La Xunta rompe una lanza por el carbón como garante del suministro eléctrico

f. fernández REDACCIÓN / LA VOZ

ECONOMÍA

CÉSAR TOIMIL

Alega al plan nacional de energía y clima que la central de As Pontes debe continuar hasta el 2030, aunque sea quemando una mezcla con biocombustibles

31 mar 2020 . Actualizado a las 05:00 h.

La lucha titánica contra el coronavirus ha dejado en barbecho la tramitación del Plan Nacional Integrado de Energía y Clima (PNIEC), una especie de hoja de ruta para alcanzar el paraíso terrenal con la descarbonización de la economía, aunque no total, a lo largo de nueve años, entre el 2021 y el 2030. El Ministerio para la Transición Ecológica abrió un período de información pública del estudio ambiental del segundo borrador (que incluye recomendaciones de la Comisión Europea) del PNEIC, que debía finalizar el 25 de marzo, o sea, el miércoles pasado. Sin embargo, «la fecha de fin de la presente consulta pública se suspende» tras la declaración del estado de alarma, explica el ministerio.

Pero la Consellería de Industria ha remitido ya sus alegaciones al documento. Este marca unos objetivos de desarrollo progresivo de nueva potencia renovable, consagra la desaparición de las centrales de carbón y solo se permite la licencia de preservar las de ciclo combinado (gas natural) como único vestigio, dentro de diez años, de los combustibles fósiles y, por tanto, contaminantes, en aras de la seguridad de suministro. Concretamente, prevé para el 2030 una potencia eléctrica de 161 gigavatios (frente a los 105 actuales). De ellos, 50 serán de eólica (casi dos veces más que ahora y que incluye la marina); 39 de solar fotovoltaica (se multiplicaría por cinco); 27 de ciclos combinados (los mismos que ahora); 15 de hidráulica (sin apenas variación); y tres de nuclear (un 60 % menos).

Con este plan, el sector eléctrico contaminará un 72 % menos que en el 2017, según la previsión del PNEIC.

Bien, pues la Xunta destaca la necesidad de descarbonizar la economía, el avance de las energías renovables y la eficiencia energética, pero «siempre y cuando no pongan en riesgo la seguridad energética ni comprometan la competitividad de los diversos sistemas productivos».
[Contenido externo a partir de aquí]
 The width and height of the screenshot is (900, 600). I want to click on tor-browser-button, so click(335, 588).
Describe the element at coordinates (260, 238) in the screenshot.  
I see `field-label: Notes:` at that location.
Fundamentalmente, la Administración autonómica no está muy de acuerdo con el recorte que experimenta la cogeneración, de un 30 % entre el 2020 y el 2030. La Xunta recuerda que esa tecnología -con plantas de gas, gasoil y fuel- «está asociada a la industria calorintensiva y que la ayuda a ser más competitiva, reduciendo los costes energéticos, las emisiones y las pérdidas eléctricas del sistema al acercar la generación a la demanda».
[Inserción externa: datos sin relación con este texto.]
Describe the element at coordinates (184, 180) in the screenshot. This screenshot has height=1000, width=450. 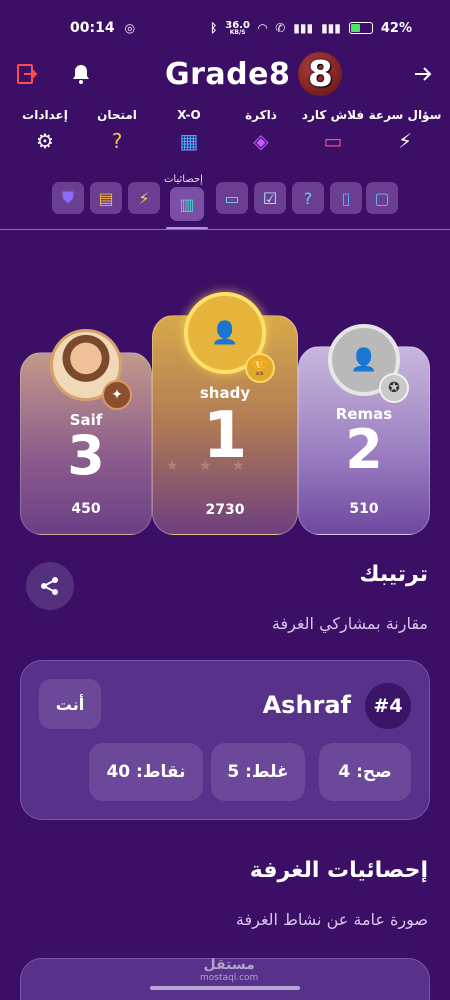
I see `tab-active-label: إحصائيات` at that location.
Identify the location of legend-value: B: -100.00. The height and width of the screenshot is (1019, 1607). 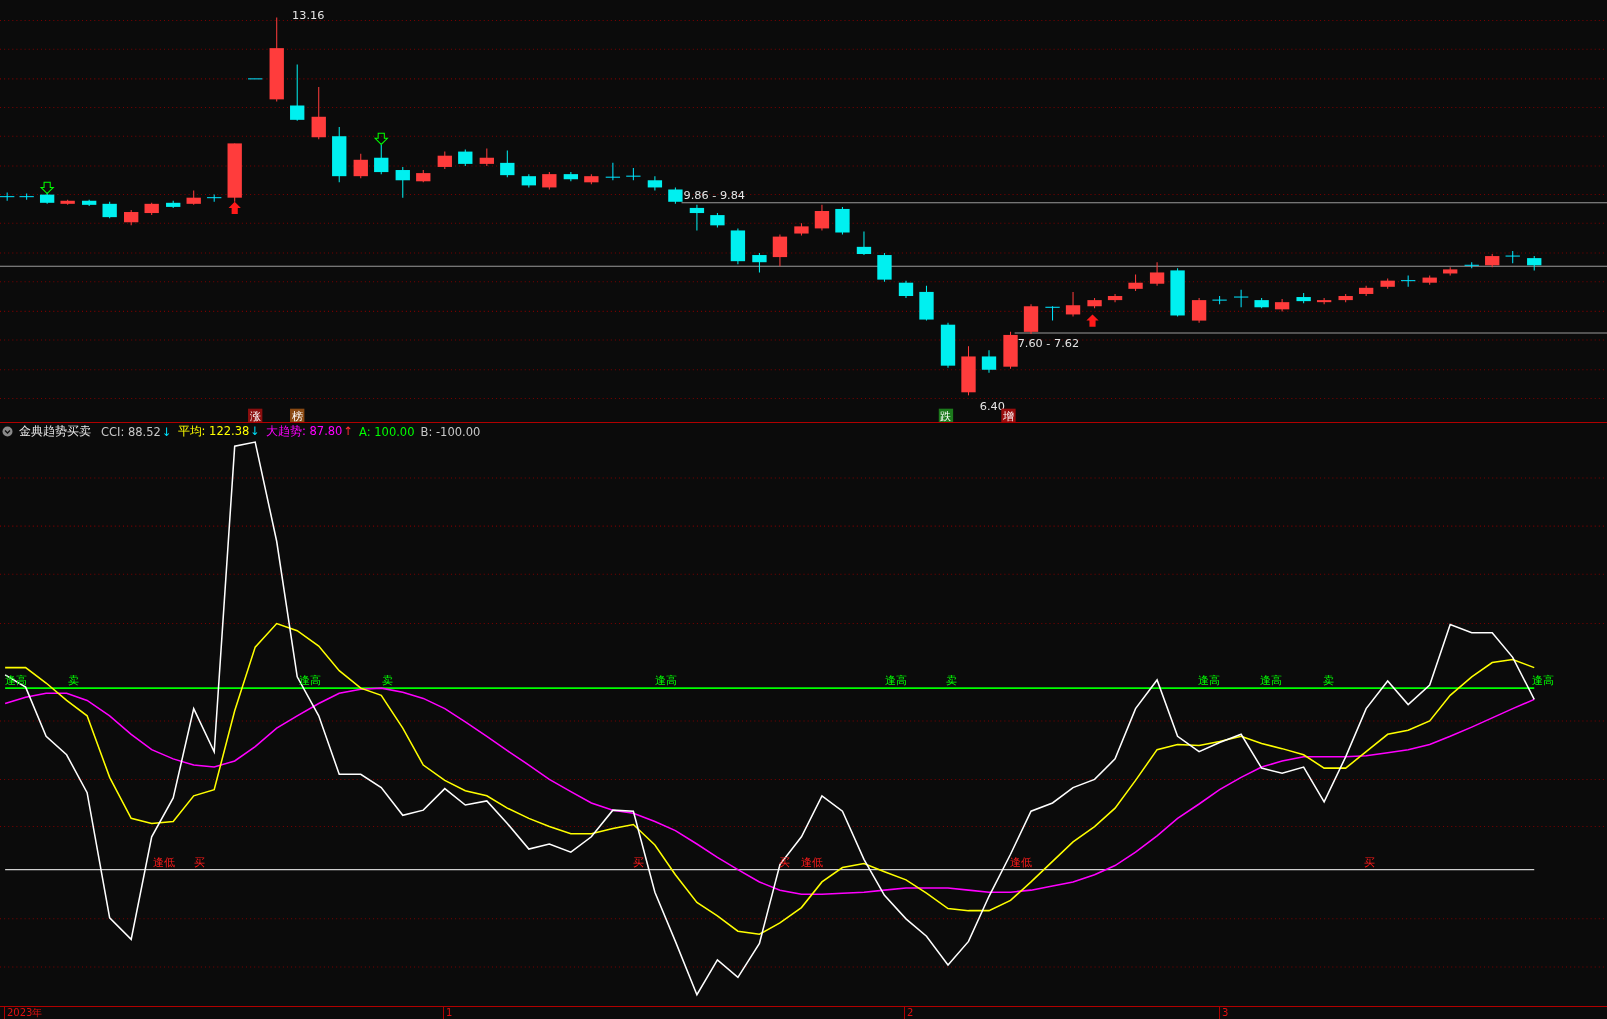
(450, 432).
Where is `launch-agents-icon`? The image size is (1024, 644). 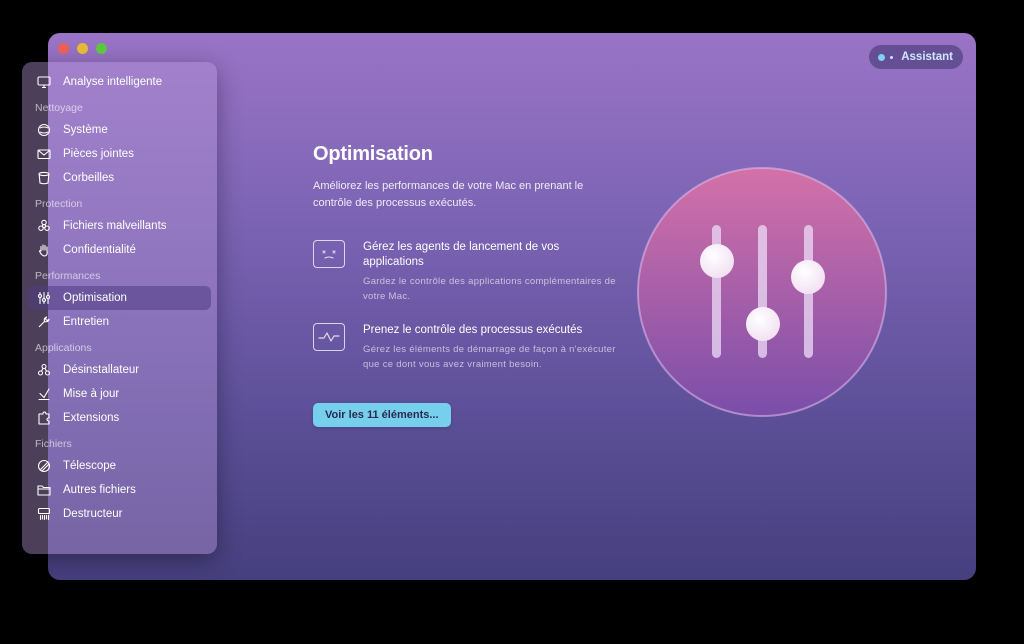
launch-agents-icon is located at coordinates (329, 254).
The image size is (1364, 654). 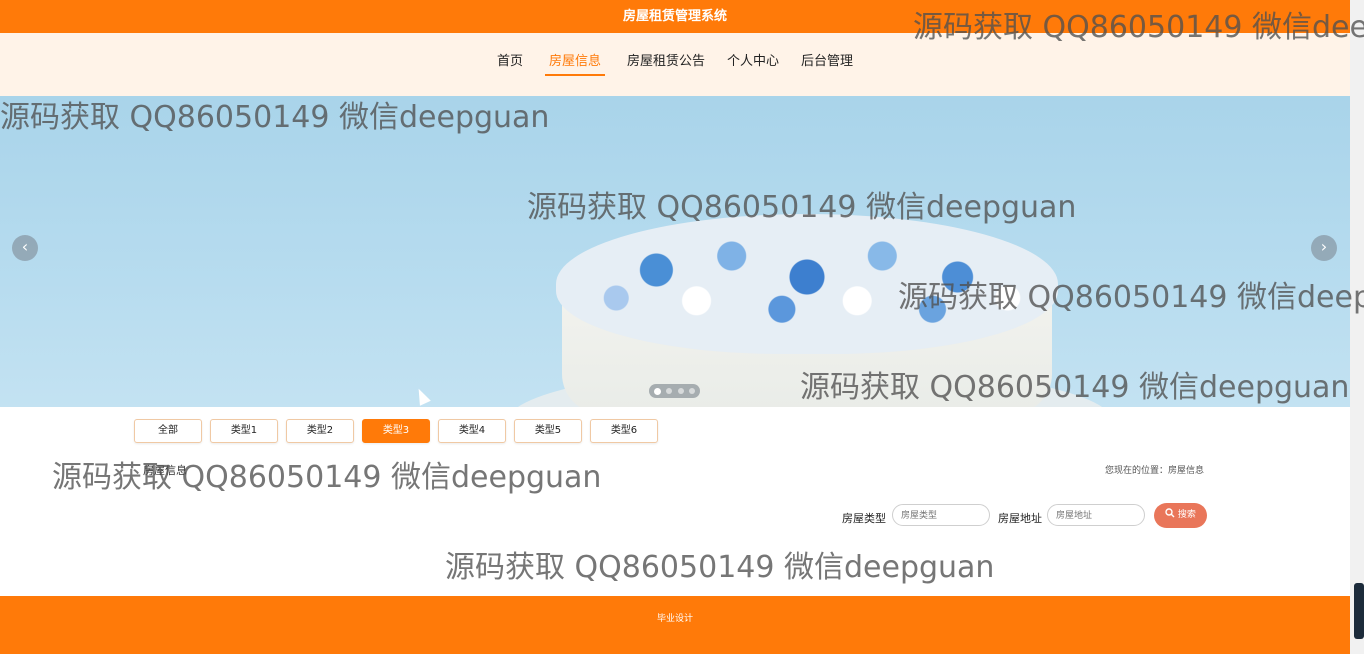 I want to click on nav-item-announcements: 房屋租赁公告, so click(x=666, y=64).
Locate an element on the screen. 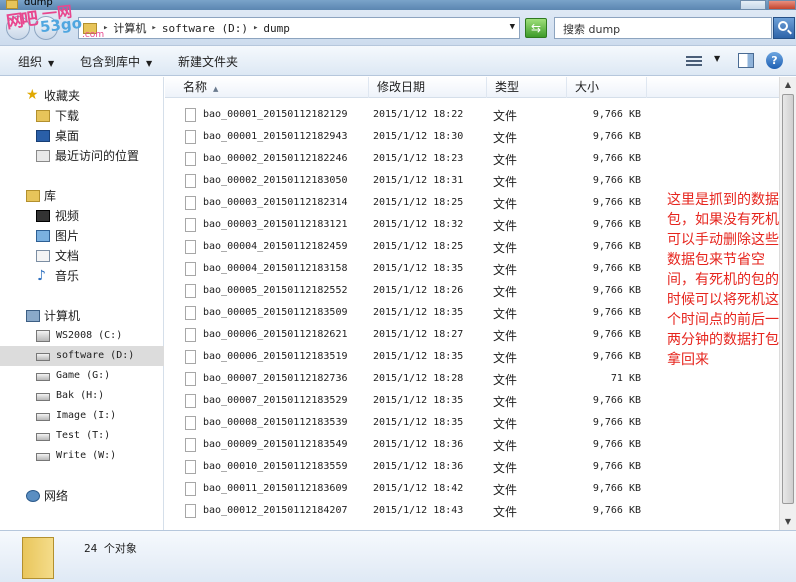 The width and height of the screenshot is (796, 582). nav-drive-t: Test (T:) is located at coordinates (82, 436).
Es necesario seguir manteniendo un parque de generación de electricidad diversificado que garantice la seguridad del suministro y en el que todas las energías estén presentes de manera equilibrada

El fin del carbón tampoco es la panacea para la Xunta, sobre todo por el impacto económico que tendrá para las comarcas afectadas, As Pontes y Cerceda. La Consellería de Industria considera que el Gobierno «debe abrir una ventana de oportunidad para que alguna de las centrales térmicas de carbón que han realizado las inversiones necesarias para adaptarse a las exigencias de la directiva de emisiones industriales para reducir sus emisiones puedan seguir operando en la modalidad de cocombustión». Se refiere a la planta de Endesa en As Pontes. La Xunta defiende su continuidad aunque sea sustituyendo el mineral por mezclas de biocombustibles autóctonos y carbón o incluso biocombustibles y gas, con emisiones «similares en el caso del carbón o incluso muy inferiores en el del gas, a las de los ciclos combinados y más competitivas en costes».

Industria reflexiona que «es necesario seguir manteniendo un parque de generación de electricidad diversificado que garantice la seguridad del suministro y en el que todas las energías estén presentes de manera equilibrada». Y es que, añade, «el cierre definitivo del carbón implicaría sustituir su producción por las actuales centrales de ciclo combinado, que tienen costes energéticos más altos, por lo que el precio del gas sería mucho más determinante para la fijación del precio de la electricidad, al tiempo que trasladaría la vulnerabilidad del sistema gasista al eléctrico, tanto ante posibles subidas de precios o, en casos extremos, de falta de suministro de gas».